» **Exercise**
Where the line containing "You are a computer-use agent." appears in the entries below, begin there and output every line through the last, exactly, minus the pictures.

» **Input data**
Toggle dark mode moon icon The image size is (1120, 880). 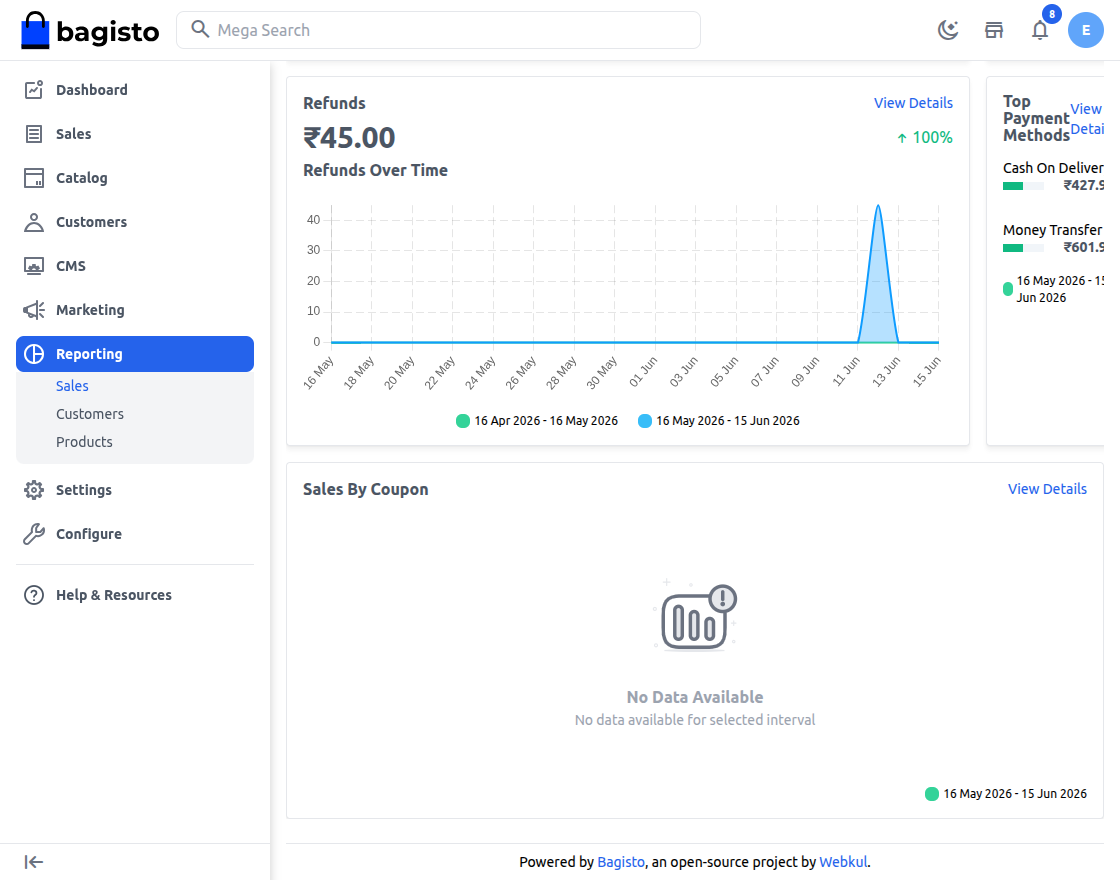pos(948,30)
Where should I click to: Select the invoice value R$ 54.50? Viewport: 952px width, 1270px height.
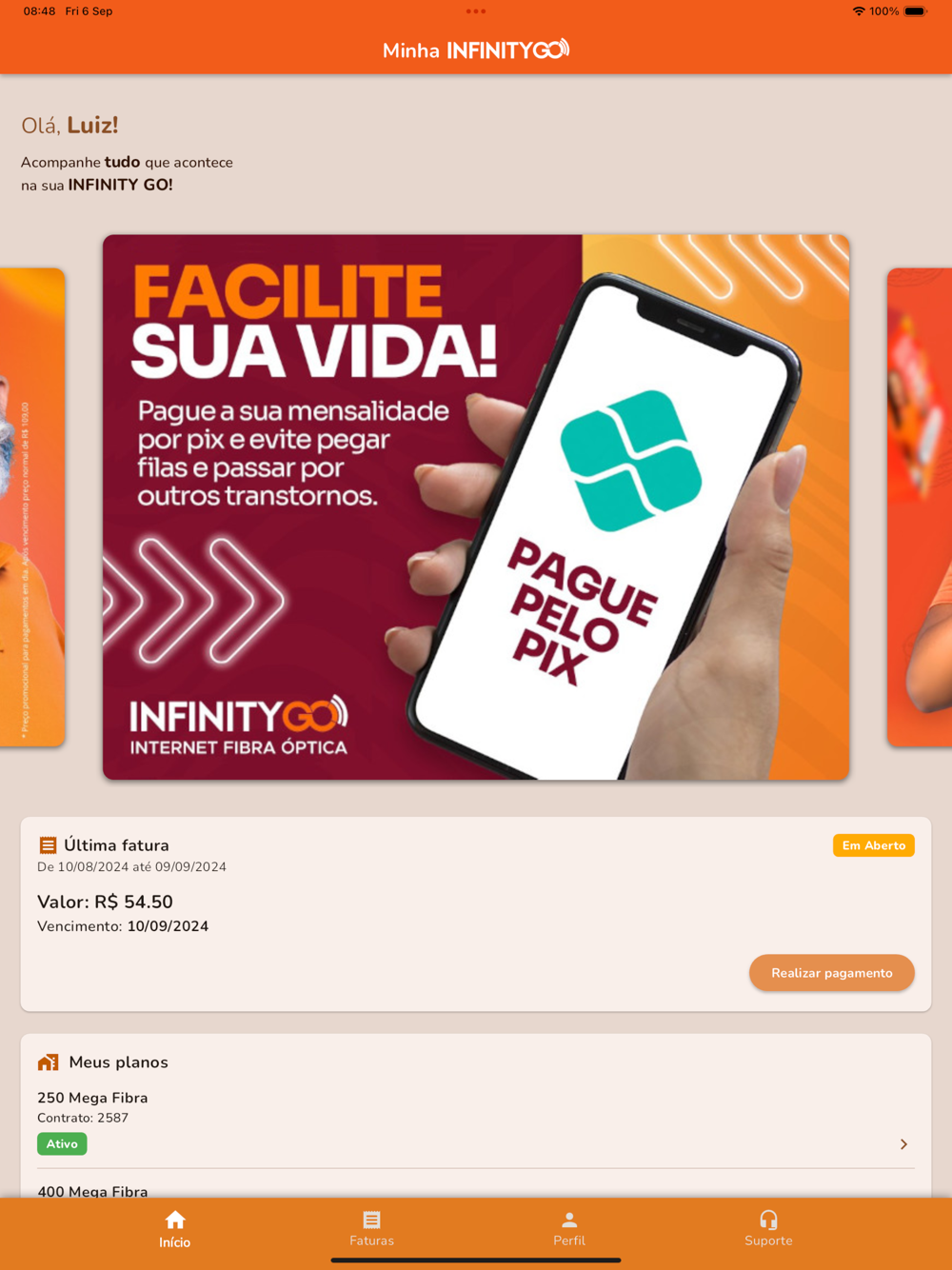(x=133, y=902)
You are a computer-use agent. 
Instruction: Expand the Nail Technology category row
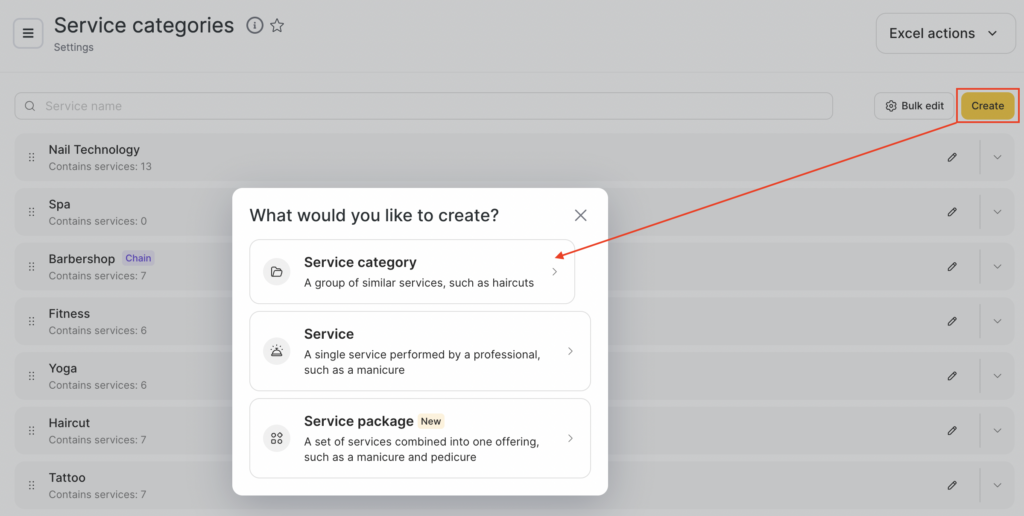[997, 157]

» **Solution to this exercise**
You are a computer-use agent. 
Instruction: Expand the Nail Technology category row
[997, 157]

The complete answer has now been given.